FDR is among the presidents progressives most admire. They view his policies as redistributionist and trace the beginnings of the modern welfare state back to his administration. They suggest he radically altered American capitalism, finally killing off the Gilded Age of Gatsbys and industrial “Robber Barons,” while finally coming to grips with urban squalor. In many ways, however, the New Deal was more conventionally American. Deeply influenced by the economic theory of John Maynard Keynes, FDR borrowed and printed money, using debt to stimulate moribund demand and therefore generate growth. His counter-cyclical fiscal policy echoed Alexander Hamilton and Henry Clay who had called for huge federal financing with their efforts to strengthen the country by providing public goods and subsidizing certain industries. Infrastructure—generally called “internal improvements” back then—was all the rage in the 1790s and 1830s-1840s.
Biden’s agenda displays the tension between redistributive progressivism and American-style Keynesianism. It reflects the interests of the traditional 20th-century Democratic politician. Transportation is characteristically central, although, on top of money for mass transit and roads, Biden wants $175 billion for electric vehicles and their charging stations. Construction and public housing are prevalent, as they were especially in the latter stages of the New Deal and after the war. Whereas defense spending accelerated during the Cold War, today scientific research is decidedly “green.” Rural broadband has replaced the electrification of the Tennessee Valley Authority. And, of course, there is no concern for the effect of all this spending on the nation’s debt.
But the Democratic Party is not what it was in 1935 or even the era when Biden sat in the Senate. The Warren-Sanders wing sees redistribution as intrinsically valuable. This is reflected in parts of the infrastructure bill, but particularly the American Families Plan. The president has requested $400 billion for “caregiving,” mainly through expanded Medicaid and a mammoth subsidy to an industry that performed poorly during the pandemic. He estimates his plan for child-care, comprehensive family and medical leave, and universal preschool will cost $750 billion. Free community college and subsidized tuition for study at other institutions adds another $300 billion.
Whereas some will get a tax cut, levies on high earners will pay for most of it. Hamilton suggested a luxury goods tax and new tariffs should fund internal improvements. But Biden’s tax on capital gains and wealth is intended to punish as much as stimulate.
Biden is walking a tightrope. He believes deeply in much of his agenda because it validates his understanding of politics. He sees it as unifying and rewarding blue-collar Americans for their work and sacrifices—his support of the pro-union Protecting the Right to Organize (PRO) Act is evidence of this as well. His hero is the white ethnic hard hat, New Deal man. He thinks he has designed this agenda to make American capitalism fairer and stronger.

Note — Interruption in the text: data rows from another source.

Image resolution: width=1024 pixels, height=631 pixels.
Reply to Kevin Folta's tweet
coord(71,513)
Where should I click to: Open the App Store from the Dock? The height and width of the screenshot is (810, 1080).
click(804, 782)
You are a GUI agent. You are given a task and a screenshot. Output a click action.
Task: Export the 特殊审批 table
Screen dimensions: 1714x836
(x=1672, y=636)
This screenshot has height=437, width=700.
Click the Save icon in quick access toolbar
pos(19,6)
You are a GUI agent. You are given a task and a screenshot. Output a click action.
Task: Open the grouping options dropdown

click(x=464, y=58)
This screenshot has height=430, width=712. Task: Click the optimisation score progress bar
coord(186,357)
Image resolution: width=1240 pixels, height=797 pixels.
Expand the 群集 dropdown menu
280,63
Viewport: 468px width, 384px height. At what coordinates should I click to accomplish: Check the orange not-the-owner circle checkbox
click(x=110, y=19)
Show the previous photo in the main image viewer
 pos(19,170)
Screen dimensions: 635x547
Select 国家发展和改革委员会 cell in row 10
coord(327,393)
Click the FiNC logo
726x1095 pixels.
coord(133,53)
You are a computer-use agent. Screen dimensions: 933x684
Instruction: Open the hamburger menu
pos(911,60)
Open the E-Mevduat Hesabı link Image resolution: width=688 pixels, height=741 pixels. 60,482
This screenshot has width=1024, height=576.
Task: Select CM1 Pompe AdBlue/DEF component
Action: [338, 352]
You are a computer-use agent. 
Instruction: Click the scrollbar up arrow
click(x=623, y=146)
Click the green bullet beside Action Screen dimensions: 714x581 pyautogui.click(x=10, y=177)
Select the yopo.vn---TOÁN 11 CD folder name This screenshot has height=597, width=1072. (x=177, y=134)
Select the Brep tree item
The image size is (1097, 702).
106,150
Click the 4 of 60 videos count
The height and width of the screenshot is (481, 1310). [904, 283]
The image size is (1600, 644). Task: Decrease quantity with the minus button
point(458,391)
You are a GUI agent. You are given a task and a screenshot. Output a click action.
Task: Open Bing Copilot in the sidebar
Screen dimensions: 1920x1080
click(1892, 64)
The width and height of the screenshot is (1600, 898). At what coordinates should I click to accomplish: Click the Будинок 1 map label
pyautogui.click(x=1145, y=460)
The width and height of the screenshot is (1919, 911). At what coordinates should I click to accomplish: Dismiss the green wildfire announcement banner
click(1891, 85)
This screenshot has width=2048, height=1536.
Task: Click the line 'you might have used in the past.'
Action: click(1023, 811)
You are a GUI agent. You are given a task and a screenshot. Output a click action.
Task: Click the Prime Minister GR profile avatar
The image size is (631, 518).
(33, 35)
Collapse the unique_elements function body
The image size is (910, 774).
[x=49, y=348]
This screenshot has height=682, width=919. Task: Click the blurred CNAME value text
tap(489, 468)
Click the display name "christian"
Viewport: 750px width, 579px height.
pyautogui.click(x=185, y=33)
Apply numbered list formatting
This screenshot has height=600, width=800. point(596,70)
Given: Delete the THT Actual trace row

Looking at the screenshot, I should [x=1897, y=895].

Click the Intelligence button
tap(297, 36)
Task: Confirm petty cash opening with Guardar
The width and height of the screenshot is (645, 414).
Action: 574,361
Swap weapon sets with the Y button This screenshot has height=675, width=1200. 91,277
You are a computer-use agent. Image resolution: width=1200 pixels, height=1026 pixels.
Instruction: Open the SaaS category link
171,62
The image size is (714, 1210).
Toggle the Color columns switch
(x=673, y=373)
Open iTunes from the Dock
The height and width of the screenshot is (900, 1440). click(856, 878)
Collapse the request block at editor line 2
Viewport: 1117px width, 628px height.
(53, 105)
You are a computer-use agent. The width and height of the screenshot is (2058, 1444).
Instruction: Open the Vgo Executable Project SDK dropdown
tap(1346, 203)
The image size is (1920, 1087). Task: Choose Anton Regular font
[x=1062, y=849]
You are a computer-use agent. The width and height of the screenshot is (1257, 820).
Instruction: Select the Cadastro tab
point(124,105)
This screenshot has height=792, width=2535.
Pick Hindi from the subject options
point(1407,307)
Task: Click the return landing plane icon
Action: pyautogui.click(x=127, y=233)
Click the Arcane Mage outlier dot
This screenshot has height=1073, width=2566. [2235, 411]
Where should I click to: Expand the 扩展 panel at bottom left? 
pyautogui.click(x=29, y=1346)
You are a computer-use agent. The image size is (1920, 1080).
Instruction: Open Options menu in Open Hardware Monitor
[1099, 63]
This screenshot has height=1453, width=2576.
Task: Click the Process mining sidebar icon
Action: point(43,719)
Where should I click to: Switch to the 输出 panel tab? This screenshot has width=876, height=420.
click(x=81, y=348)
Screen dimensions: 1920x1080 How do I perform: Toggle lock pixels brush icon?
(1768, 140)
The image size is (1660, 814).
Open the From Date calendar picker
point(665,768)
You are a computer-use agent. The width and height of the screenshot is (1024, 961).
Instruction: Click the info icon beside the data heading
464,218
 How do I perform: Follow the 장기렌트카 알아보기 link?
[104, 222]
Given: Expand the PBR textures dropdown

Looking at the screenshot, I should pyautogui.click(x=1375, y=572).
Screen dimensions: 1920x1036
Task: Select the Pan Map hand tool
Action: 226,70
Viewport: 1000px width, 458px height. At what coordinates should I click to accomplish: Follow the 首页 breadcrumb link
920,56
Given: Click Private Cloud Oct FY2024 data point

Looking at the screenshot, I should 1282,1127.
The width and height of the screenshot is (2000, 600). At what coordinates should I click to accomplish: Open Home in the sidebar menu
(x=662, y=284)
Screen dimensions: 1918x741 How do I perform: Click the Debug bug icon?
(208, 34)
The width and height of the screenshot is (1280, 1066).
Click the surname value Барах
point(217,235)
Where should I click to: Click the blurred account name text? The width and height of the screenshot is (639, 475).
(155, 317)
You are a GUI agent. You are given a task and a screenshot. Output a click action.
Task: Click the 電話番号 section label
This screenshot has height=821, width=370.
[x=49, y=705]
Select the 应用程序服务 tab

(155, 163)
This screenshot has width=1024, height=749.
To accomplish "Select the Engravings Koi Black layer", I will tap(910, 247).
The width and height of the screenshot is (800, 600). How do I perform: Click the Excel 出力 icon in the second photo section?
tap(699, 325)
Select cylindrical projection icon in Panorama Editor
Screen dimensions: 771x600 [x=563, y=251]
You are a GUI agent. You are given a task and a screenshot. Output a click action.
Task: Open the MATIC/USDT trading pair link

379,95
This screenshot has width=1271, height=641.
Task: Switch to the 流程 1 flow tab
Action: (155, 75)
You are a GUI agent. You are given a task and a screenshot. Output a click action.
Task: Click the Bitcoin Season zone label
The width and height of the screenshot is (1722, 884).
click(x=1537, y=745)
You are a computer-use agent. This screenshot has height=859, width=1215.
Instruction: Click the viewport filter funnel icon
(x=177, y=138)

But he is also bowing to pressure from his left flank. It sees the BLM protestor and white coastal professional as the hero—there’s a reason the administration’s tax plan conceives of $400,000 as middle-class. The left wants structural changes to kneecap American capitalism. Over the longer term, let’s hope Biden can more forcefully resist.
Andy Taylor is a professor of political science at the School of International and Public Affairs at N.C. State University.